Extrait source.
"""
Samedi 4 février 2017 - Lago Llanquilhué - presque parfait
Osorno n'est pas si désagréable qu'on peut le dire ou le lire. Ma logeuse était folle de Paris. Elle m'a montré, ravie, sa petite tour Eiffel en plastique que son frère lui avait rapportée de Paris. Elle était fière d'avoir un français dans son auberge. Petit déjeuner prévu à 8h (c'est tard mais les distances sont moins longues et moins dures maintenant). Personne sauf un client qui vient de Coquimbo pour assister à un mariage (2 journées complètes de bus). Puis l'amoureuse de Paris vient et ne sait que faire pour que le cycliste mange suffisamment.
Départ rapide sans la pluie ! La sortie d'Osorno a été bien étudiée hier avec google maps. Je ne me suis pas fourvoyé comme d'habitude dans les grandes villes. Très plaisante la balade à vélo durant une cinquantaine de kilomètres : pas froid, pas de pluie, pas de soleil, peu de circulation, chaussée quasi parfaite. L'objectif est d'être sur le bord du lac Llanquilhué qui est une merveille d'après ce qu'on peut lire. Comme il ne me reste plus que trois jours de vélo, je dois trouver un point de chute sur le bord du lac pour ce soir sachant que demain soir j'ai prévu d'être à Puerto Varas pour, lundi, finir la boucle du périple à Puerto Montt.
Ce sera Puerto Octay, un village qui ne paie pas de mine mais qui présente à mes yeux beaucoup de qualités : il est au bord du lac donc avec accès au lac, il présente un panorama grandiose sur les deux volcans qui se trouvent à l'opposé du lac : le volcan Osorno et le volcan Calbuco, il est assez peu fréquenté, il possède juste ce qu'il faut comme restaurant, auberge. Les gens se baignent tranquillement au bord du lac. Pas de vent, du soleil ! ... La vue sur les volcans est encore un peu ... bouchée mais peut-être que ce soir le grand nettoyage se fera ?
"""
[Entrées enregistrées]
"""
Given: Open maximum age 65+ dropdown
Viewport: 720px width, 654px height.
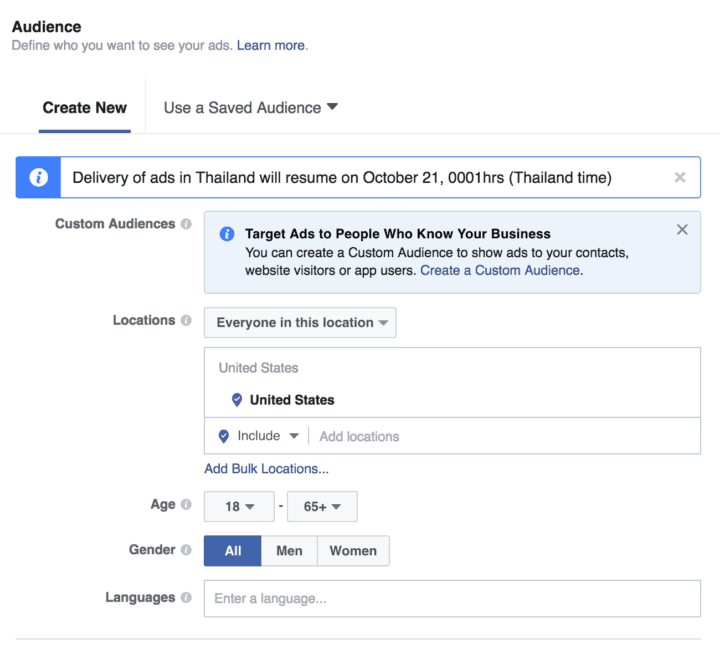Looking at the screenshot, I should 322,507.
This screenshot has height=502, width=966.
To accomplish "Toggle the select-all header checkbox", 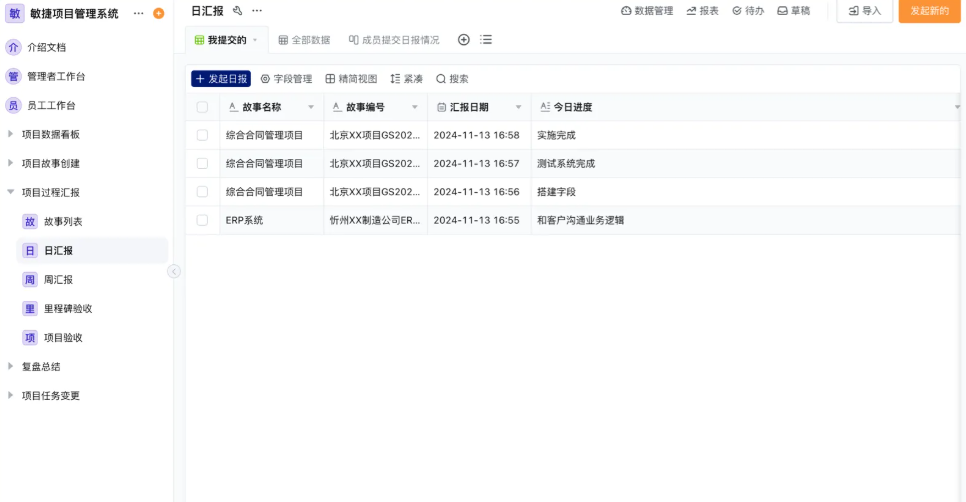I will click(x=203, y=107).
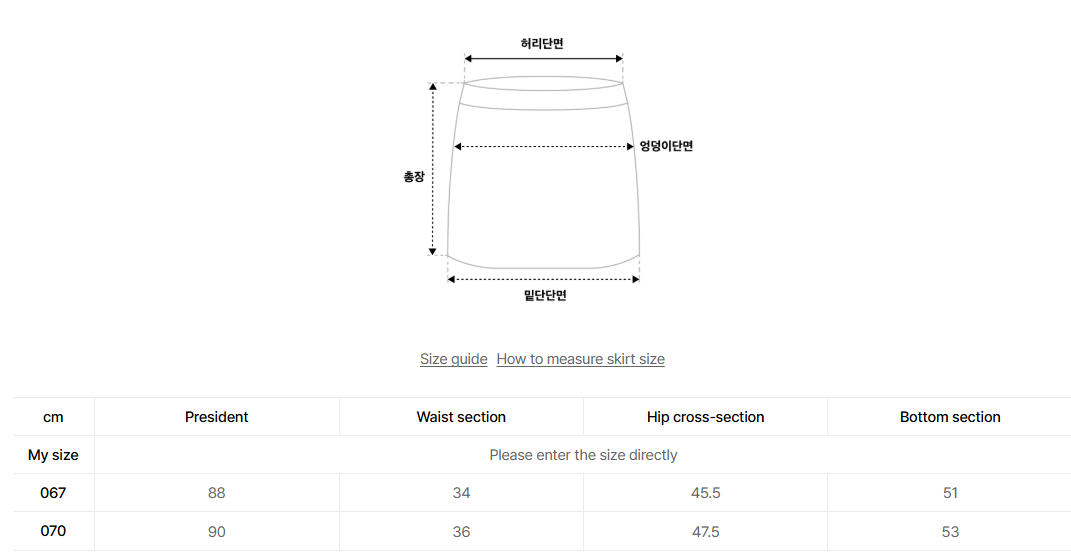Click the My size row label
This screenshot has height=554, width=1071.
53,455
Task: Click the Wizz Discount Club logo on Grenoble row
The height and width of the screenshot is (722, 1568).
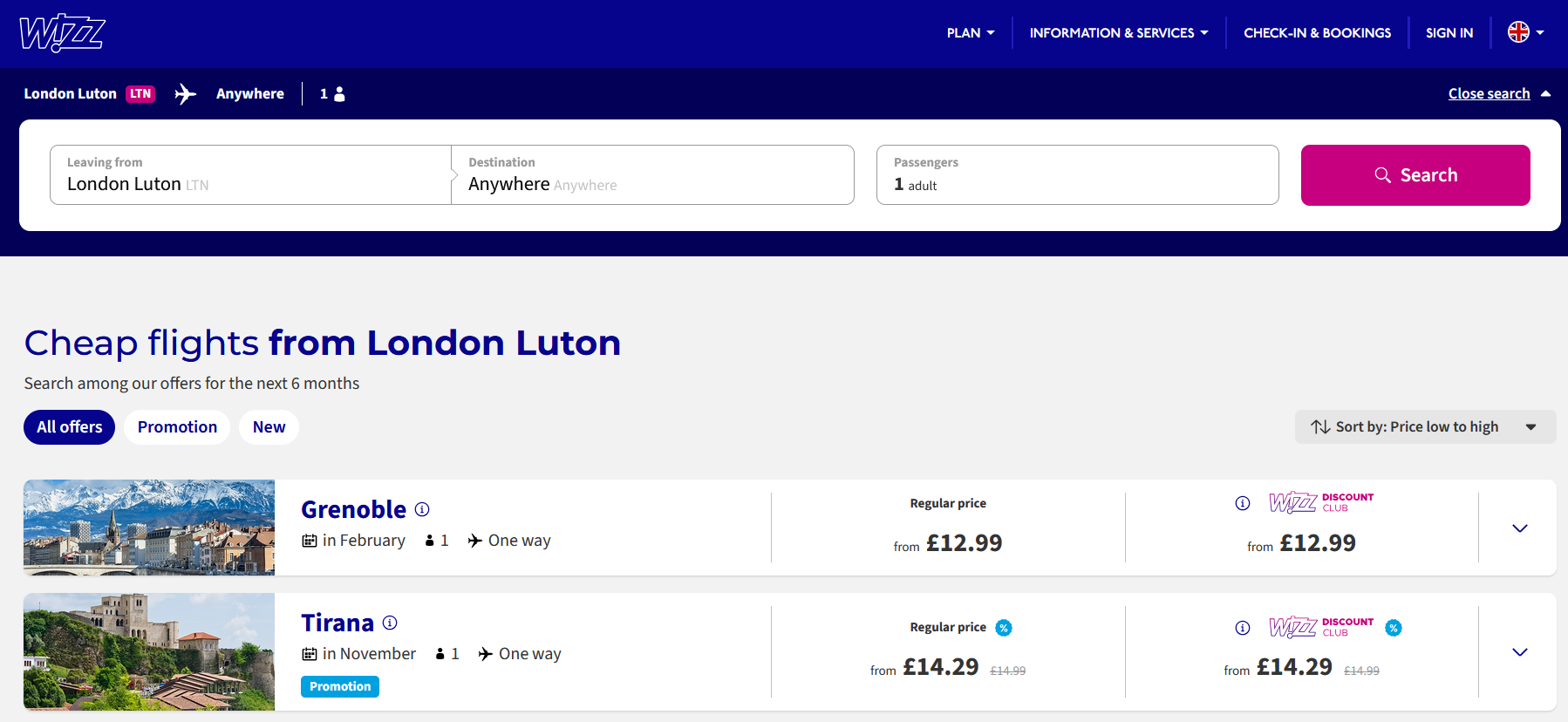Action: point(1319,502)
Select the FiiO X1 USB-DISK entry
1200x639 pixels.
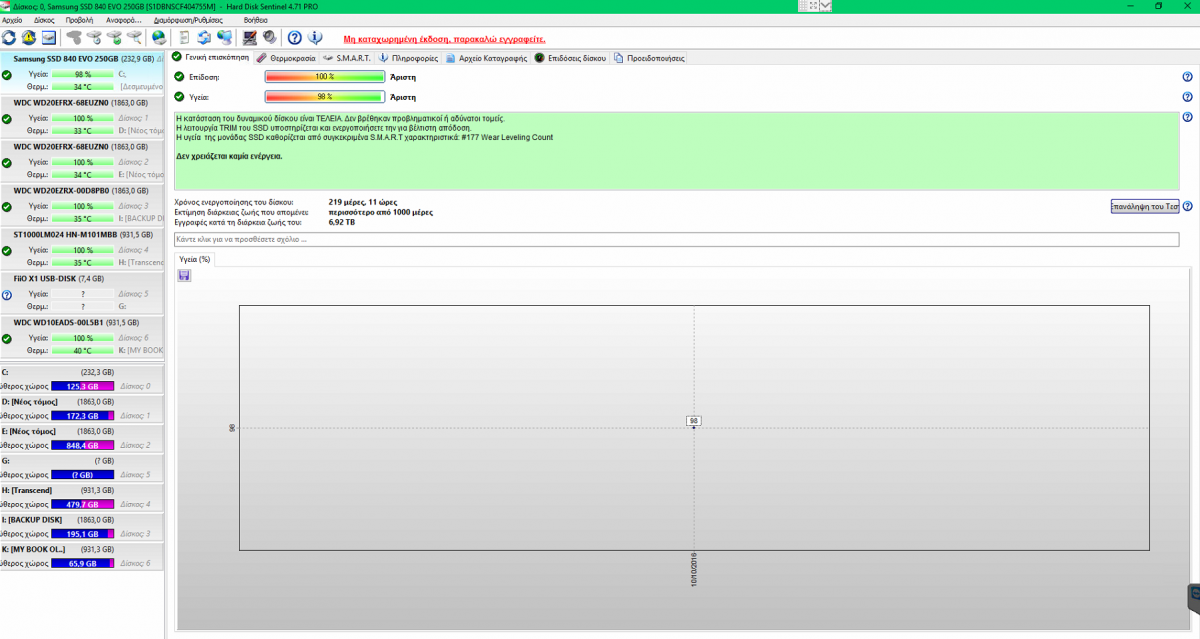pos(52,279)
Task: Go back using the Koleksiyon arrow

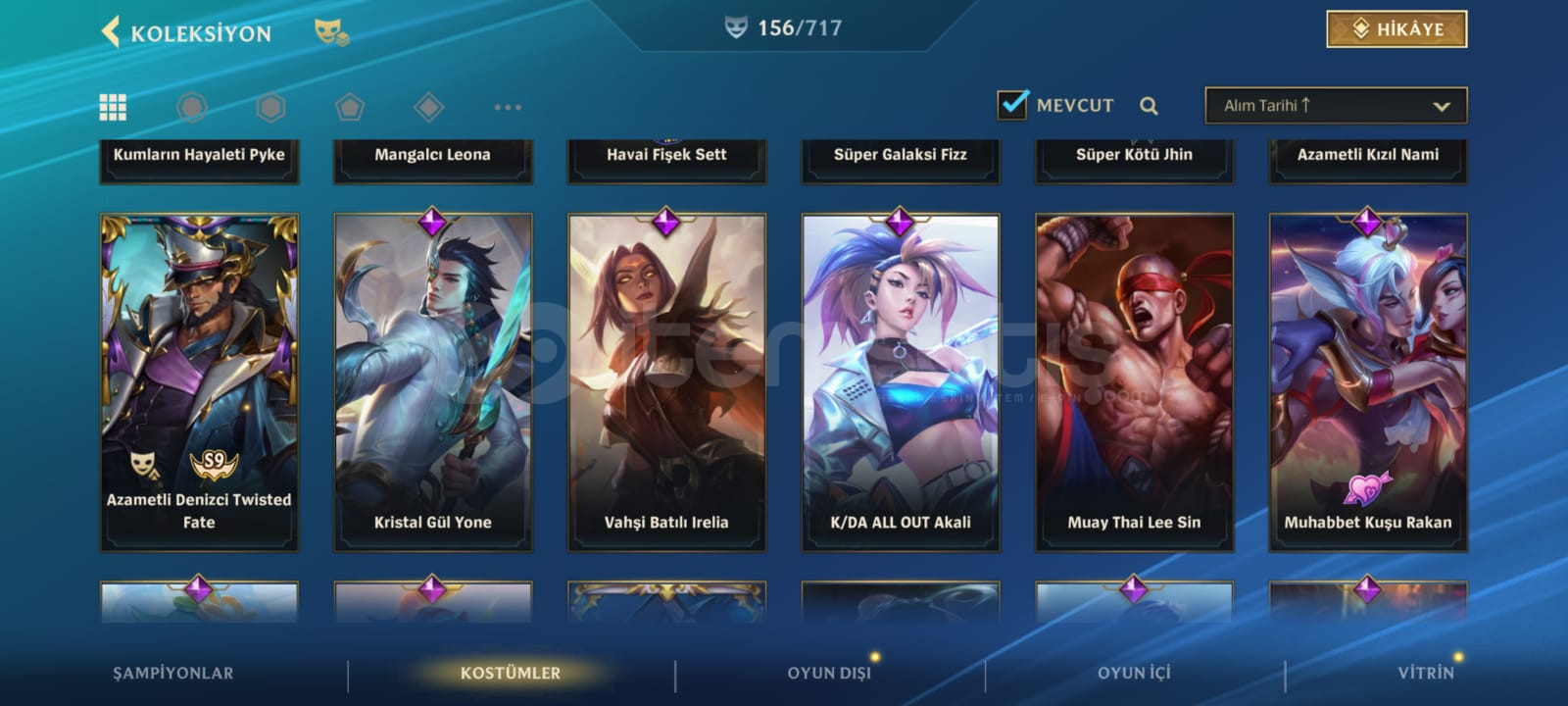Action: pos(112,32)
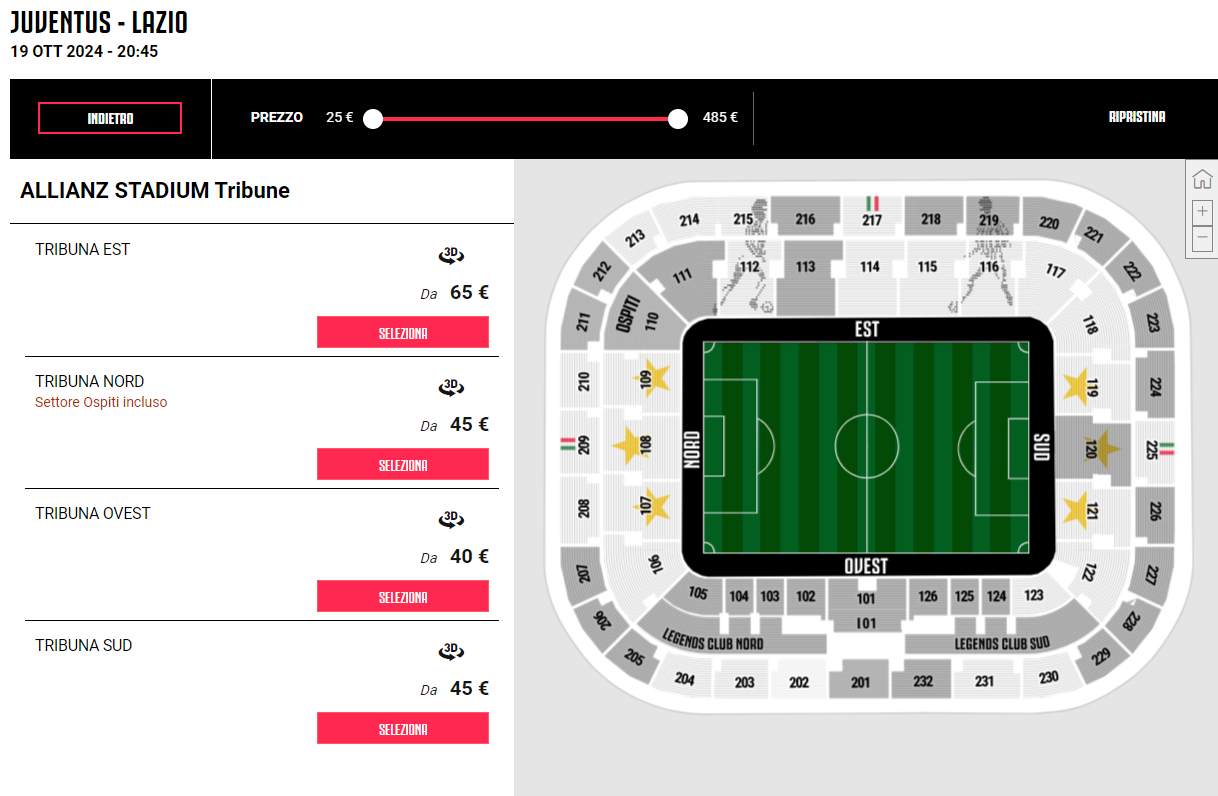Select Tribuna Est with SELEZIONA
Image resolution: width=1218 pixels, height=796 pixels.
pyautogui.click(x=403, y=332)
"""
Consigne 1. Énumérez les conditions qui, dans le récit de voyage à vélo, rendent plaisante la balade d'une cinquantaine de kilomètres.
Consigne 2. Prolongez le récit de voyage à vélo au bord du lac Llanquilhué en reprenant après sa dernière phrase.

Réponse 1.
- pas froid
- pas de pluie
- pas de soleil
- peu de circulation
- chaussée quasi parfaite

Réponse 2.
Et ... trois heures après, le ciel s'est dégagé : beau, le volcan Osorno, cône parfait comme le Villarica. Caloté de neige (et probablement de glace) il ne fume pas. Pas très loin, le volcan Calbuco mais qui n'a pas, et de loin, l'allure de l'Osorno ou du Villarica. Je n'ai plus le temps de grimper l'Osorno.
Un seul défaut : le village mériterait un bon nettoyage des rues et des chemins. Dommage que dans un cadre aussi idyllique, il n'y ait pas ce minimum de prise de conscience d'avoir un village propre.
Rien au vélo ? ... Ben, c'est qu'il n'y a pas eu de soucis aujourd'hui. Je suis aux petits soins avec chaîne et dérailleurs. Pédaler comme si j'avais des oeufs aux pédales, changer de vitesse en faisant roue libre et du bout des doigts, ... il faut que le Mulet me porte encore deux jours !
Curiosité : c'est la première fois qu'à l'auberge on me demande le PDI, le document de la police aux frontières qui montre qu'on n'est pas entré clandestinement. Pourquoi ? Mystère ...
Dimanche 5 février 2017 - Puerto Varas ... Ca sent l'écurie !
C'est pour demain l'écurie ... Aujourd'hui, je continue ma route des lacs chiliens qui - c'est mon opinion - est beaucoup plus agréable, dans un paysage plus aéré avec quelques volcans pointus et enneigés que les sietelagos argentins. Même si les lacs argentins font partie de tout ce qu'il y a de plus beau à voir dans ce pays. Un point commun à tous les lacs chiliens : le temps - quand il ne pleut pas - est vraiment très agréable avec, pour tous les lacs, à peu près la même température de l'ordre de 25°C sans vent mais avec une toute petite brise qui fait apprécier la bière ou la glace. Le potentiel touristique des lacs chiliens est loin d'être saturé. Calme, tranquillité, sentiment d'être partout en sécurité ... c'est vraiment appréciable. Les piétons sont rois en ville, les véhicules s'arrêtant dès que la pointe du pied touche le goudron ...
Ce matin, départ un peu tardif (8h30) et envie de profiter doucement du paysage du lago Llanquilhué que je longe sur sa partie Nord et Ouest. Mais, dès la sortie de la ville, ça grimpe sec. Au moins trois grosses bosses dont une qui assurément a une pente de plus de 13%. Moraines glaciaires ? Certainement si j'en crois les coupes visibles de la route qui mettent à jour les galets enchassés dans du très gros gravier sableux. Les deux volcans Osorno et Calbuco n'ont pas encore quitté leur manteau de la nuit. De très belles demeures datant du siècle dernier avec la forte présence allemande, sont plantées face à un paysage sublime avec l'immense lac et les volcans en fond de scène. De très grands prés sont fauchés, des élevages, des fundos sont éparpillés ici et là le long de ce plateau morainique. Quelques chapelles tout en bois ponctuent la route. Et ... un lodge de classe au plus bel endroit tout neuf, tout vernis ...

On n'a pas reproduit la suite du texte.